Even if you want a case-sensitive comparison, binary collations are not case-sensitive (another very common misconception).
No, LIKE is not always case-sensitive. It uses the collation of the column being referenced, or the collation of the database if a variable is compared to a string literal, or the collation specified via the optional COLLATE clause.
LCASE is not a SQL Server function. It appears to be either Oracle or MySQL. Or possibly Visual Basic?

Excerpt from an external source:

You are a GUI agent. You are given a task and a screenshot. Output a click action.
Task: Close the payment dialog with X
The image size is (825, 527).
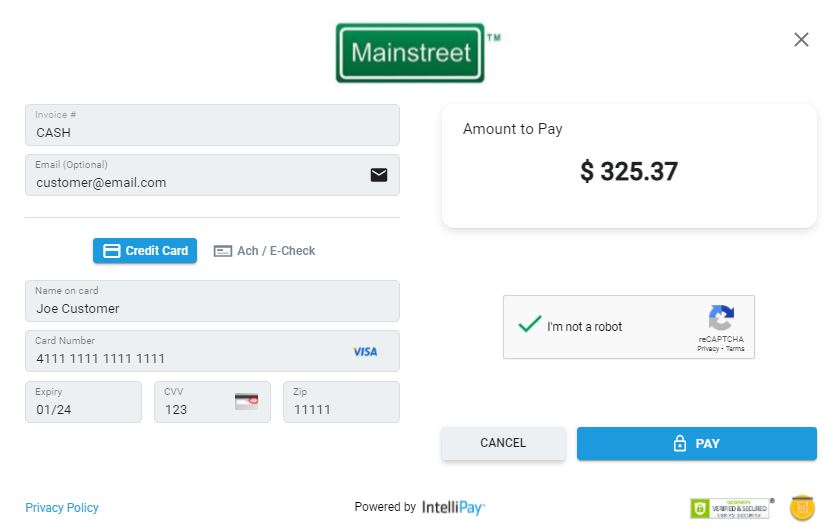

Since the context of the question is comparing a column to a string literal, neither the collation of the instance (often referred to as "server") nor the collation of the database have any direct impact here. Collations are stored per each column, and each column can have a different collation, and those collations don't need to be the same as the database's default collation or the instance's collation. Sure, the instance collation is the default for what a newly created database will use as its default collation if the COLLATE clause wasn't specified when creating the database. And likewise, the database's default collation is what an altered or newly created column will use if the COLLATE clause wasn't specified.
You should use the case-insensitive collation that is otherwise the same as the collation of the column. Use the following query to find the column's collation (change the table's name and schema name):
SELECT col.*
FROM sys.columns col
WHERE col.[object_id] = OBJECT_ID(N'dbo.TableName')
AND col.[collation_name] IS NOT NULL;
Then just change the _CS to be _CI. So, Latin1_General_100_CS_AS would become Latin1_General_100_CI_AS.
If the column is using a binary collation (ending in _BIN or _BIN2), then find a similar collation using the following query:
SELECT *
FROM sys.fn_helpcollations() col
WHERE col.[name] LIKE N'{CurrentCollationMinus"_BIN"}[_]CI[_]%';
For example, assuming the column is using Japanese_XJIS_100_BIN2, do this:
SELECT *
FROM sys.fn_helpcollations() col
WHERE col.[name] LIKE N'Japanese_XJIS_100[_]CI[_]%';
For more info on collations, encodings, etc, please visit: Collations Info
No, only using LIKE will not work. LIKE searches values matching exactly your given pattern. In this case LIKE would find only the text 'sOmeVal' and not 'someval'.
A pracitcable solution is using the LCASE() function. LCASE('sOmeVal') gets the lowercase string of your text: 'someval'. If you use this function for both sides of your comparison, it works:
SELECT * FROM myTable WHERE LCASE(myField) LIKE LCASE('sOmeVal')
The statement compares two lowercase strings, so that your 'sOmeVal' will match every other notation of 'someval' (e.g. 'Someval', 'sOMEVAl' etc.).
You can force the case sensitive, casting to a varbinary like that:
SELECT * FROM myTable
WHERE convert(varbinary, myField) = convert(varbinary, 'sOmeVal')
What database are you on? With MS SQL Server, it's a database-wide setting, or you can over-ride it per-query with the COLLATE keyword.